Analysing air transport connectivity in Africa through airline decisions: a choice modelling approach
Khevna Rajput, Mark Zuidgeest, Philipp Fröhlich, Stephane Hess
TL;DR
This paper tackles how seat capacity on intra-African routes is allocated among airlines, using RP data from the OAG for 2016–2022 and a novel $eMDC$ discrete-continuous choice framework to model capacity distribution across origin-destination pairs. By integrating socio-economic, historical, and regulatory covariates, the study isolates factors shaping airline supply and tests differences between African and non-African carriers. Key findings show African carriers dominate intra-African capacity but exhibit less flexible route networks, with strong home-country bias and GDP-per-capita/product effects driving supply; colonial ties and shared language also elevate capacity, and the post-COVID period features more routes but smaller per-route seats.
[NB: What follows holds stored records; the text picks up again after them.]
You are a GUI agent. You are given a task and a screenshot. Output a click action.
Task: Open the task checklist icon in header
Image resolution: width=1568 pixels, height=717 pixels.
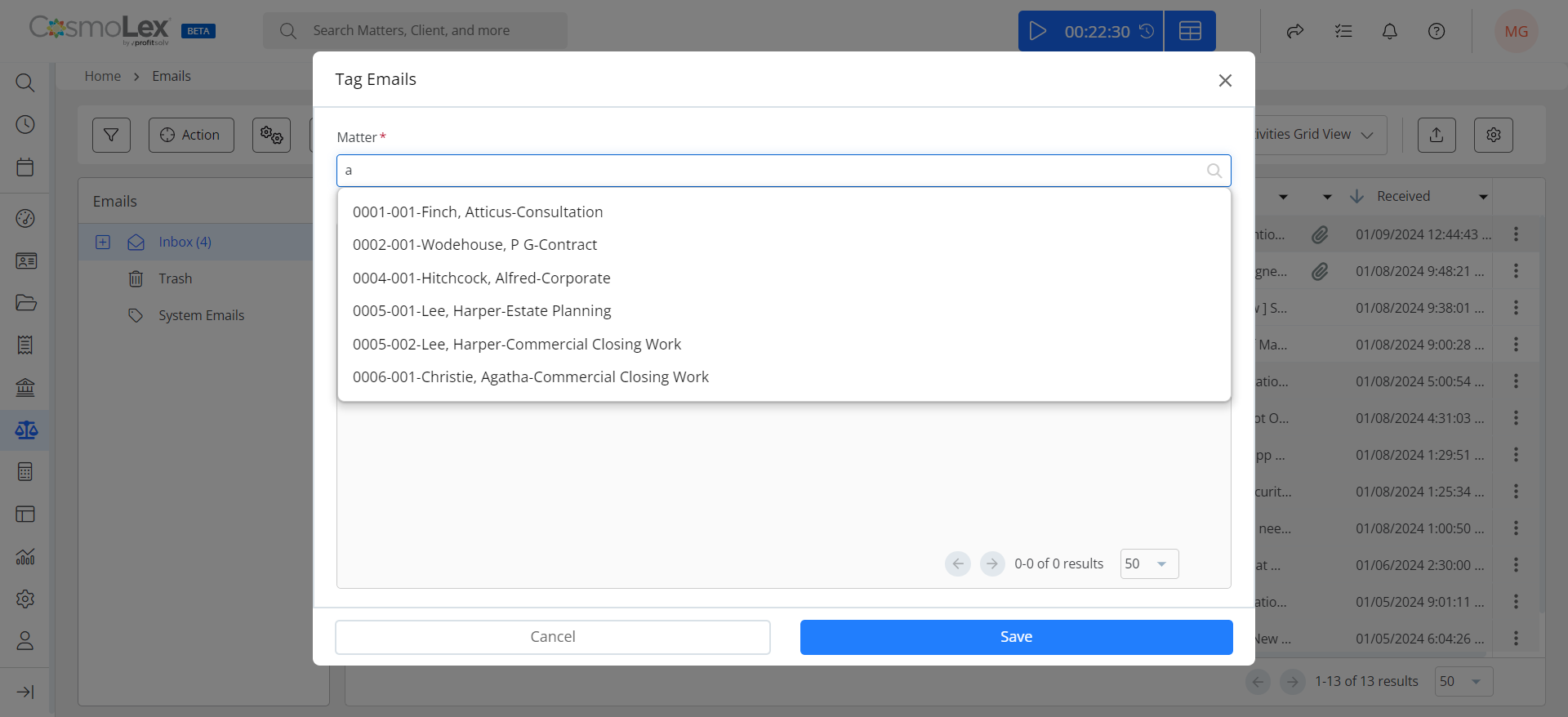(x=1343, y=31)
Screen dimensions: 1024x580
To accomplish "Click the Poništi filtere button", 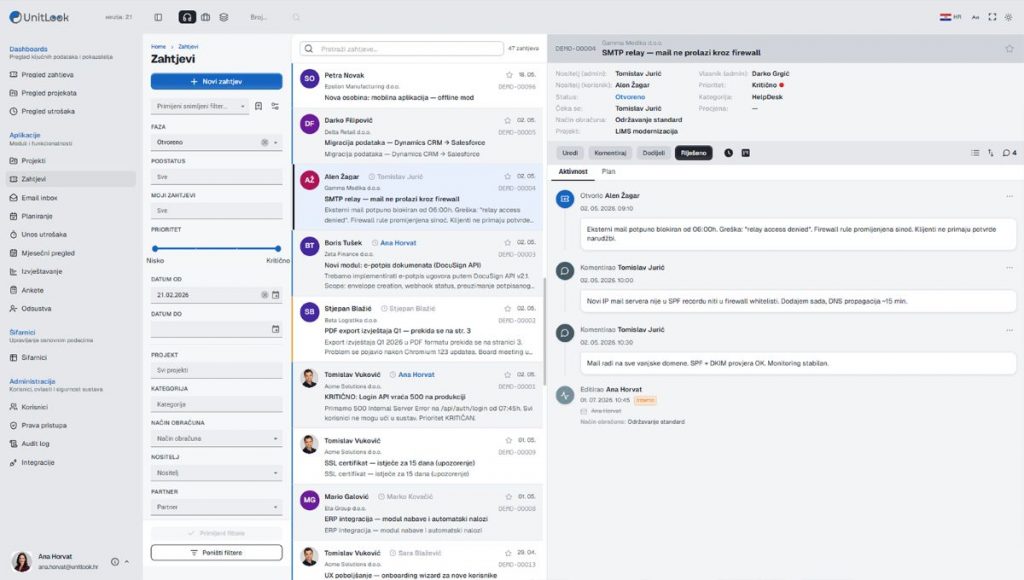I will 217,553.
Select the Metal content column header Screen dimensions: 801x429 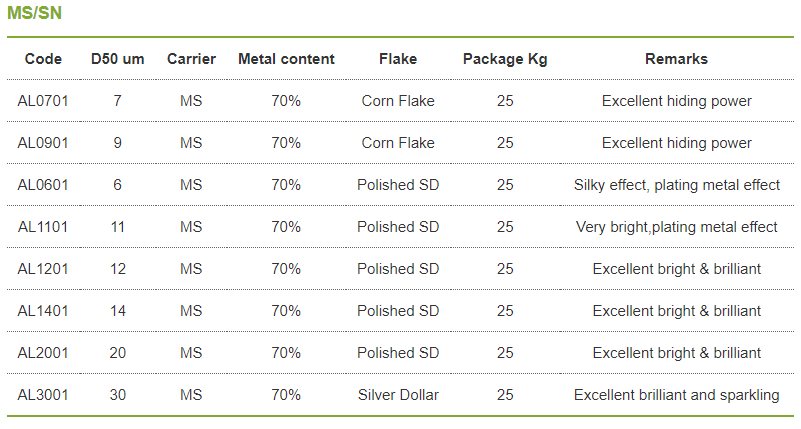(x=286, y=59)
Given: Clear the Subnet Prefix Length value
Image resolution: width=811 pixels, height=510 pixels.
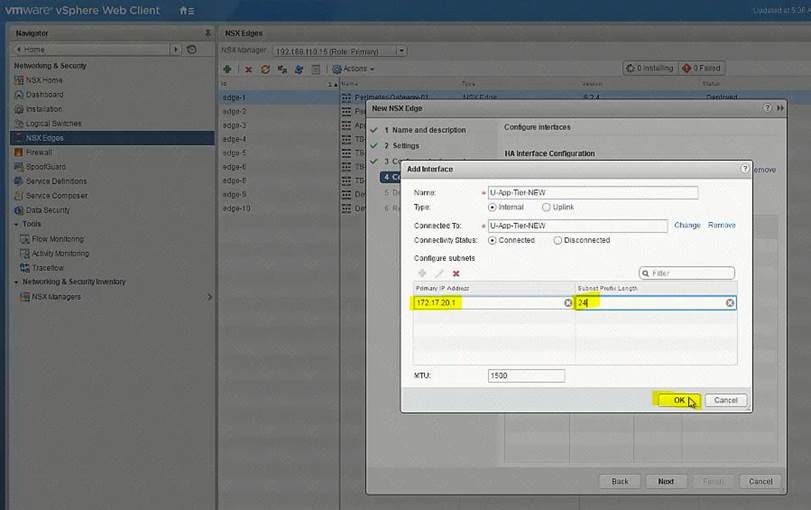Looking at the screenshot, I should pyautogui.click(x=730, y=303).
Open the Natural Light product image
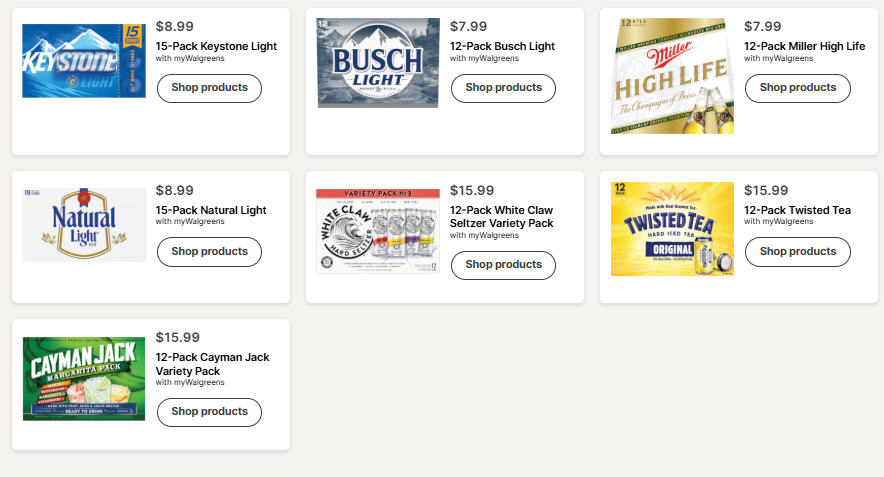This screenshot has height=477, width=884. [x=84, y=224]
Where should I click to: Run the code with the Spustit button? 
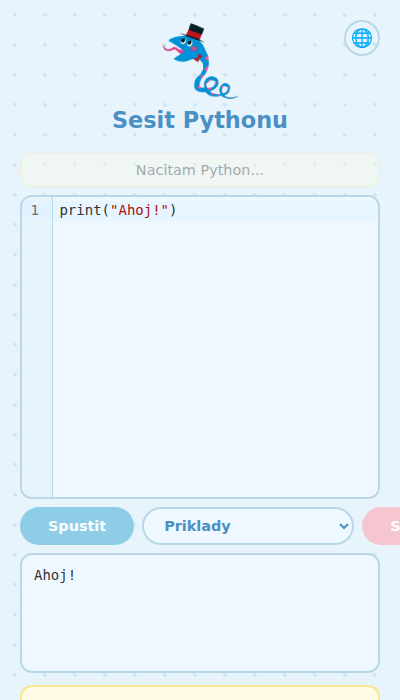pyautogui.click(x=77, y=526)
The results offer policy-relevant insights for improving African air connectivity, highlighting the need for deeper liberalisation and cross-border cooperation to realize a more integrated aviation market, while acknowledging data and scope limitations.”
Abstract
This research tries to understand how seat capacity on routes connecting 267 African cities is distributed across airlines by analysing supply decisions between 2016 and 2022. The paper compiles an Africa-specific database on seat capacity by origin-destination pair and year, using revealed preference data for one week in November each year extracted from the Official Aviation Guide (OAG). Supplemented with socio-economic and historical data such as GDP per capita, market size, predominant language, and colonial ties, the research applies the extended Multiple Discrete-Continuous (eMDC) choice model. The model results show that African carriers are, indeed, the ones offering the best connectivity for intra-African travel, but they also show less flexibility in their route networks. As expected, there is significant preferential treatment for national carriers regarding serving their home countries. The study highlights the structural and regulatory barriers that continue to constrain intra-African air connectivity, despite policies such as the Yamoussoukro Decision, designed to liberalise the sector. The dominance of airlines in serving only their home markets suggests a lack of cross-border cooperation and competition, limiting the potential for an integrated, efficient African aviation market. This not only restricts mobility across the continent but also hampers broader economic growth. The model estimates are statistically significant at a 95\% confidence level, supporting the use of these findings for informed policy and strategic decision-making. This paper represents the first application of discrete-continuous modelling using capacity-supply data within the African aviation context and offers policy-relevant insights into improving air connectivity.